Climate Change Authority urged to review emissions targets report after study retracted
The opposition has demanded an urgent review of Australia's 2035 climate targets after a cited study was retracted for exaggerating economic damage projections.
Labor’s most recent advice on its 2035 emissions targets was partly informed by a German study that has been retracted, after environmental experts warned its skewed data significantly over-inflated the possible economic damage of climate change.
The opposition has now demanded an urgent review of the Climate Change Authority’s 2035 Targets Advice paper, after it cited a study that leading science journal Nature announced this week would be retracted.
The paper, compiled by authors from the German-government funded Potsdam Institute for Climate Impact Research (PIK), had found a high-emissions scenario would lead to global economic output nose diving by 62 per cent by 2100.
That finding was based off a historical four-decade analysis of 1600 areas around the world in a bid to forecast future impacts on the economy of changed weather conditions.
The figure of 62 per cent prompted scrutiny from multiple researchers, who found that data from one of the countries analysed – Uzbekistan – during a four-year period in the 1990s exaggerated the scale of economic damage high emissions would cause. Without that country their research found the decline of economic output would instead be 23 per cent by 2100.
A note published on Nature’s website stated: “The authors acknowledge that these changes are too substantial for a correction, leading to the retraction of the paper.”
The PIK said in a statement that revised analysis was released in August, but “Nature determined the changes exceeded those of a correction, so the authors will resubmit a new version of the paper for peer review”.
In a further statement the PIK said the “conclusions of our revised (and original) article are in strong consistency with the wider research literature”, including that “climate change has substantial impacts on macroeconomic productivity” and “these impacts outweigh the costs of ambitious climate change mitigation”.
The Climate Change Authority was one of hundreds of authorities and institutions across the world that cited the report.
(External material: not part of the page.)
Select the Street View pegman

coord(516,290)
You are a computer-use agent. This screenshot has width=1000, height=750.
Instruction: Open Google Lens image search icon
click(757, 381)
Its 2035 targets advice – recommending a 62 to 70 per cent cut to emissions in Australia by 2035 – was accepted by Anthony Albanese in September.
Opposition energy spokesman Dan Tehan said Climate Change Authority chair Matt Kean should urgently review the 2035 targets paper. “The Climate Change Authority should immediately update all its assessment and analysis given this article has now been shown to exaggerate its findings,” he said.
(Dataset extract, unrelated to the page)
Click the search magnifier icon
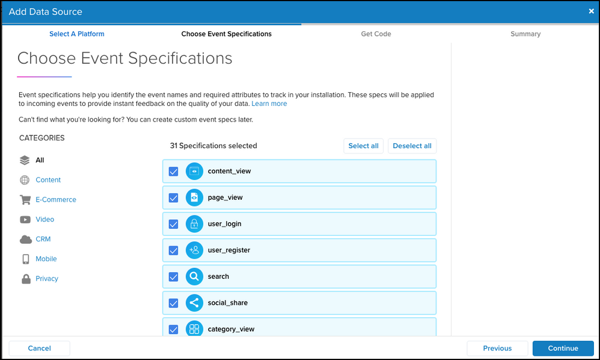The height and width of the screenshot is (360, 600). (194, 277)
Mr Tehan referred to Mr Kean’s employment as a director of fundraising at climate-conscious investment firm Wollemi Capital, saying it was important he and Mr Bowen now scrutinise the report. “The part-time Energy Minister Chris Bowen should come out and state clearly that he requires the part-time Climate Change Authority chair, who spends most of his time fundraising for Wollemi Capital, to immediately review the assessments he has made on this paper,” Mr Tehan said.
A Climate Change Authority said spokesperson said their 2035 report “was developed using a multi-pronged approach”.
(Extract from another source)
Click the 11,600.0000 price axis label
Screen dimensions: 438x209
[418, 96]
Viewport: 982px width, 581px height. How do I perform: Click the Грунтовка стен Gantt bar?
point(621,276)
“This approach included economic modelling from the CSIRO, sector-by-sector analysis of the Australian economy by the Authority, more than 560 submissions and 500 engagements with the public and other stakeholders,” the spokesperson said.
“While it is correct that the now-retracted Nature paper is listed as a reference, it was among more than 100 research reports referenced. The retraction has no material impact on the validity and soundness of our advice.”
A spokesperson for Mr Bowen said: “Unlike the Coalition, the government accepts the science of climate change and is taking sensible, practical action because it is in our national interest.
“The Climate Change Authority’s advice is based on a wide and thorough evidence base and makes clear acting on climate change is an economic opportunity for Australia,” she said.
MST Financial senior energy analyst Saul Kanovic agreed a review of the authority’s findings was warranted.
“The cost versus benefit trade-off is crucial to climate policy and given the Climate Change Authority advice may have been based on this report that has since been redacted due to inaccuracies, it warrants a review of the CCA’s overall findings,” he said.
He added much of academic literature “on the cost and benefit trade-offs from climate policy has a preconceived agenda behind it so needs to be treated with a high level of scrutiny”.
“Would Nature even publish a study that showed the cost of climate policy outweighed the benefits if that’s where the data objectively led?” he said.
“The trade-offs need to be considered carefully and not treated ideologically.”
Mr Kean, in his foreword in the authority’s 2035 emissions target report, stated the ambitious cuts to the country’s output stated Australia’s energy transition was “an economic growth opportunity not a drag”.
“Ambitious action will enrich our economic fortunes as few nations have Australia’s advantages in a low-carbon economy,” he wrote.
Other bodies which cited the German study, such as the Network for Greening the FinancialSystem (NGFS), a collection of central banks from across the world aimed at sharing advice on environment and climate-related risk management, have already issued updates highlighting the retraction of the German report.